From: Andreas Büning
Subject: Re: Bug in builtin function abspath
Date: Fri, 26 May 2006 23:39:33 +0200

Eli Zaretskii schrieb:
> 
> > Date: Fri, 26 May 2006 21:52:05 +0200
> > From: Andreas =?iso-8859-1?Q?B=FCning?= <address@hidden>
> > Cc:
> >
> > make 3.81 has a new builtin function 'abspath' which doesn't support
> > drive letters.
> 
> Could you please provide examples of this non-support?  At least the
> simple example below works for me:

[snip]

> (Yes, I see in the source code that it will not DTRT with "d:/foo" and
> will not add a drive letter to "/foo", but I wonder whether there are
> other examples.)

Exactly. But these are real examples which can happen if some Makefile
uses commands like pwd or some other make builtins. In the first case
you will get something like "c:/bar/d:/foo/file.c" which can't work,
obviously.


> > I'm using OS/2, not Windows, so if any code is added to the w32
> > subdirectory it won't solve the problem for me.
> 
> Is that the EMX port?  If not, please describe how you build Make
> (i.e. what OS-dependent #define's are used).
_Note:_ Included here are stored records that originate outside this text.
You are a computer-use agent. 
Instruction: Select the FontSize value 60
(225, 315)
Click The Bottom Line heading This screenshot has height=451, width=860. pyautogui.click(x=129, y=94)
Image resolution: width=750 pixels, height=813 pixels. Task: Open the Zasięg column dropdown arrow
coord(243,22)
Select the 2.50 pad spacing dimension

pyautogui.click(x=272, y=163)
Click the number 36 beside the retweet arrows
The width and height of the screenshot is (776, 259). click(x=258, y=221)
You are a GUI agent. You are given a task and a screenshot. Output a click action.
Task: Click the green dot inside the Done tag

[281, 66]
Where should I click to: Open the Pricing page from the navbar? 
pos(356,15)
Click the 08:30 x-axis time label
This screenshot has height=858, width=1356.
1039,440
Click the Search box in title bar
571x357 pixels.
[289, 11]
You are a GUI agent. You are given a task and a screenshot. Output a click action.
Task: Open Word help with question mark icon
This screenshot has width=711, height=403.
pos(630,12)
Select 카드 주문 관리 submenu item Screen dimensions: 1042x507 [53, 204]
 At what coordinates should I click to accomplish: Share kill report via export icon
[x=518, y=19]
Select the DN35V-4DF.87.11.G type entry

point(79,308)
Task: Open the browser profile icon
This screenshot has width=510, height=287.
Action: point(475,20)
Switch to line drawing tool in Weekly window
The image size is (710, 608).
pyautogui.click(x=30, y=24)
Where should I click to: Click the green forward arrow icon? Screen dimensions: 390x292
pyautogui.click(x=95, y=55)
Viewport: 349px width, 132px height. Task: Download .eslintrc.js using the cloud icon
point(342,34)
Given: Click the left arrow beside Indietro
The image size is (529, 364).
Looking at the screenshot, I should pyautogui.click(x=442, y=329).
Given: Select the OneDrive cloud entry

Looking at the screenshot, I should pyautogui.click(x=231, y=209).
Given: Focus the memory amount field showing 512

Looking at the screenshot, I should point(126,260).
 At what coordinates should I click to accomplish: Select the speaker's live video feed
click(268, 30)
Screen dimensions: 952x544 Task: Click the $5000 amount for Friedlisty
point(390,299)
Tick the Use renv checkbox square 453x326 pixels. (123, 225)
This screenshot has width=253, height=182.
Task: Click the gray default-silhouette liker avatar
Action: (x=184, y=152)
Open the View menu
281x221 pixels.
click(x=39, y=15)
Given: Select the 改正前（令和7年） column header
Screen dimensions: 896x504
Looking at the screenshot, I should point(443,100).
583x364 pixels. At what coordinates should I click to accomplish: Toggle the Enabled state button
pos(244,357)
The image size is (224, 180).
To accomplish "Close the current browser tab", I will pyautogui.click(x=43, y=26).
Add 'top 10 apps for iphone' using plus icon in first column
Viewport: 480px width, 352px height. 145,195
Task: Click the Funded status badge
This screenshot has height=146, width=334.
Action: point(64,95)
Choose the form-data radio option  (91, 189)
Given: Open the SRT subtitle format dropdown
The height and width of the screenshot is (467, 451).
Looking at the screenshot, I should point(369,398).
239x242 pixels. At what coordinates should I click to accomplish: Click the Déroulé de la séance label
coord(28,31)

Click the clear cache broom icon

Yes. Just ./configure && make. I used HAVE_DOS_PATHS because that
define will be most likely common to all systems having drive letters,
I guess.


> > --- old/make-3.81/function.c  Sat Apr  1 08:36:40 2006
> > +++ gnu/make-3.81/function.c  Fri May 26 20:38:16 2006
> 
> This patch is extremely complex.  Why isn't it sufficient to modify
> the simple-minded test here:

[...]

> and make sure each test for '/' uses IS_PATHSEP instead of a literal
> comparison to '/'?  I don't see any need to ``hide'' the drive letter
> from the code, but perhaps there are examples where this is needed?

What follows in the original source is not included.